The Gettysburg rally sounds like a good time! Though, it's right at the end of the school year (Jill's a teacher) and it'd be a tough trip for just a weekender....

CT sounds like it may be do-able... just need to start mapping out our weekends to figure this stuff out!

I'm gonna try and add some pics here.... I'm a techno-doofus so bear with me....

Me and Jill










Joey










Troy and Emmitt










Me at leisure time










I hope this works.....


----------



## psychodad (Dec 9, 2008)

Welcome PJ. Congrats on the OB and your son. Kids are great, yea you will want to choke them once in a while, but it is worth it. Raising them, not the choking







This is a great site with good people. Check out the modification forum when you are bored with winter. Some good ideas there. Have fun camping.


----------



## ZoccNY (Jan 11, 2009)

So, after about a week's worth of browsing the bbs here, my head is officially spinning. Between all the mods, problems, experiences, tips, stories, yadda yadda yadda.... I'm thinking "WHAT did we get ourselves into?!?!?" I'm sure I'll have some things I want/need to do to the rv but I've got no clue where to start and what to do first. I know I've got to get my brackets for the motorcycle stands mounted in the cargo floor, but from there???? I'm sure we'll figure it out as we go, and I'm sure I'm stressing somewhat needlesly, but WOW you guys REALLY get into tricking out your OBs!!

I suppose this is where my obsession begins....


----------



## GarethsDad (Apr 4, 2007)

First off please tell us about your TV. What make of bikes you ride and we will give you some places to start your mods from. James


----------



## wolfwood (Sep 19, 2005)

ZoccNY said:


> So, after about a week's worth of browsing the bbs here, my head is officially spinning. Between all the mods, problems, experiences, tips, stories, yadda yadda yadda.... I'm thinking "WHAT did we get ourselves into?!?!?" I'm sure I'll have some things I want/need to do to the rv but I've got no clue where to start and what to do first. I know I've got to get my brackets for the motorcycle stands mounted in the cargo floor, but from there???? I'm sure we'll figure it out as we go, and I'm sure I'm stressing somewhat needlesly, but WOW you guys REALLY get into tricking out your OBs!!
> 
> I suppose this is where my obsession begins....

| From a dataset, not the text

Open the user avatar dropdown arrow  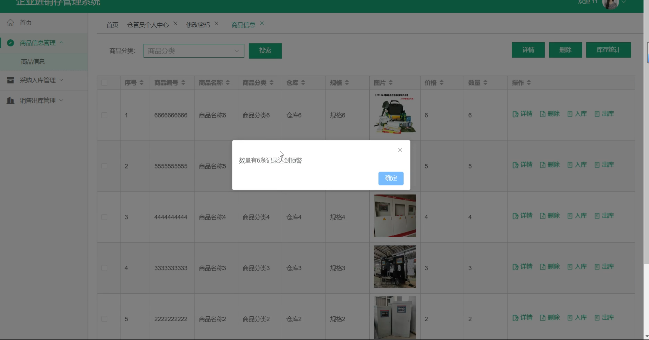pyautogui.click(x=624, y=2)
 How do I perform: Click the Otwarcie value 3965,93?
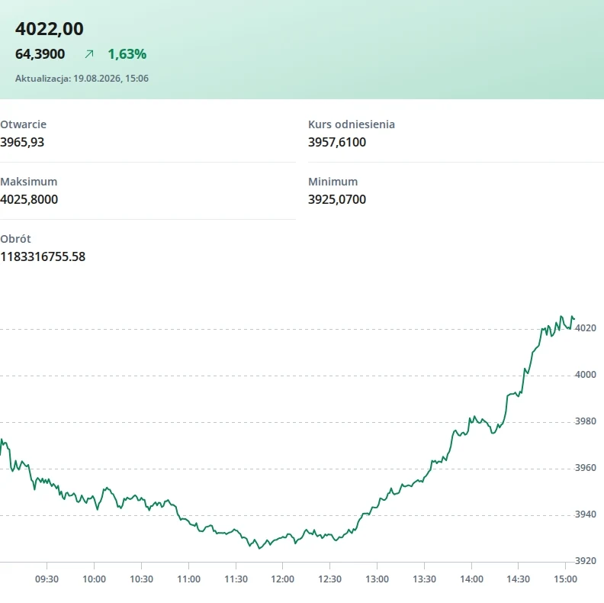pos(22,142)
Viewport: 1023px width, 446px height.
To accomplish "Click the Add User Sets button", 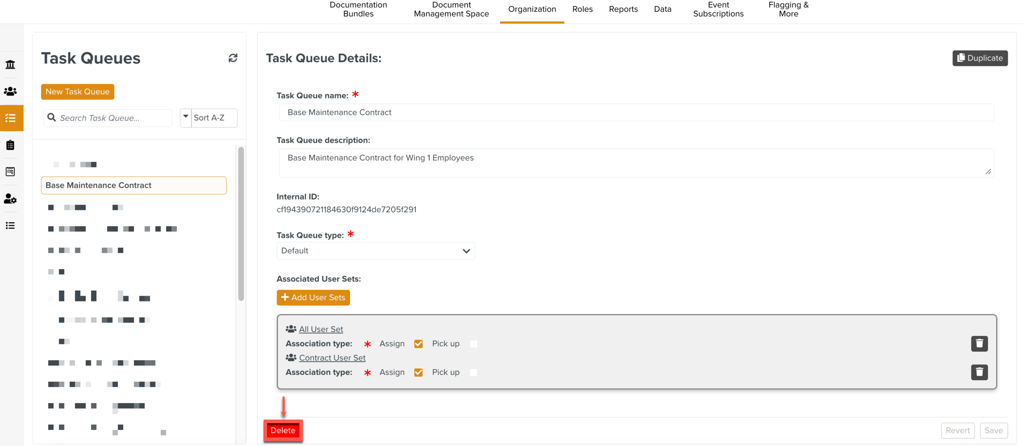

They say that admitting the problem is the 1st step









Don't let it all get to you. Just enjoy the idea of the camper ... and the rest will come. As you said, you'll figure out *IF* there are things you want to do as you go. We've actually done very little to ours but did pick out a few mods that just - well - just make some things easier or more enjoyable. We _really_ like the camper as we bought it







and prefer to spend out time playing with the dogs, landscaping the yard, fishing, building the pontoon boat, taking pictures, camping, growing orchids, watching the sunset....and the list goes on. There's just so much we want to do ... and sooooooo little time to do it in


----------



## ZoccNY (Jan 11, 2009)

GarethsDad said:


> First off please tell us about your TV. What make of bikes you ride and we will give you some places to start your mods from. James


Its an 08 Silverado 1500 CrewCab. I'm getting a dual-cam wd hitch for with which to trailer. The bike is an '04 Suzuki GSXR-600 - it's my race bike. I'm going to set up the cargo area for 2 bikes (so I can bring one more rider and bike). The bike weighs around #400, maybe a touch less without gas. The bike stands are strapless stands that "pin" into the rear axle (PitBull's trailer restraint system, for anyone familiar with it). The stands utilize a steel plate that needs to be mounted to the trailer floor, so I'll have to remove the OB's underbelly to access.

So, I'm figuring I'll need a place to hang 2 helmets and 2 sets of leathers. I'll need a solution for securing my toolbox (it's 3' tall, 18"w 12" deep). Gas cans will go in bed of TV. I'm thinking I'll go to BigLots, or Target and get some plastic bins for storage inside of closets, under the dinette, etc. But, it's things like, "Where to put the drain hose for emptying the grey/black water?", or "Can I fit a kegerator in this thing?" or "How do I keep rodents out of food when the rv is in the driveway?" .... Just kidding about the kegerator!

I'd also like to utilize the cargo area as a living area, but can I use the ramp as a porch? (Thinking about leveling it off using a jack at each corner) Through my searches on these bbs, I think I saw "Wolfwood" looking for a screening solution.... I'd like to screen it off but I'm not that crafty or all that handy when it comes to making my own solutions. So something ready-made would be fantastic.

I guess it's alot of the little things that I dont think of that are "necessities" to make camping life easier. Like I mentioned earlier, I've seen ALOT of info on the bbs - which is GREAT help to us newbies - but I think I'm overloading my melon. (Maybe THAT'S why I'm rambling now!)

I will try to keep it simple.


----------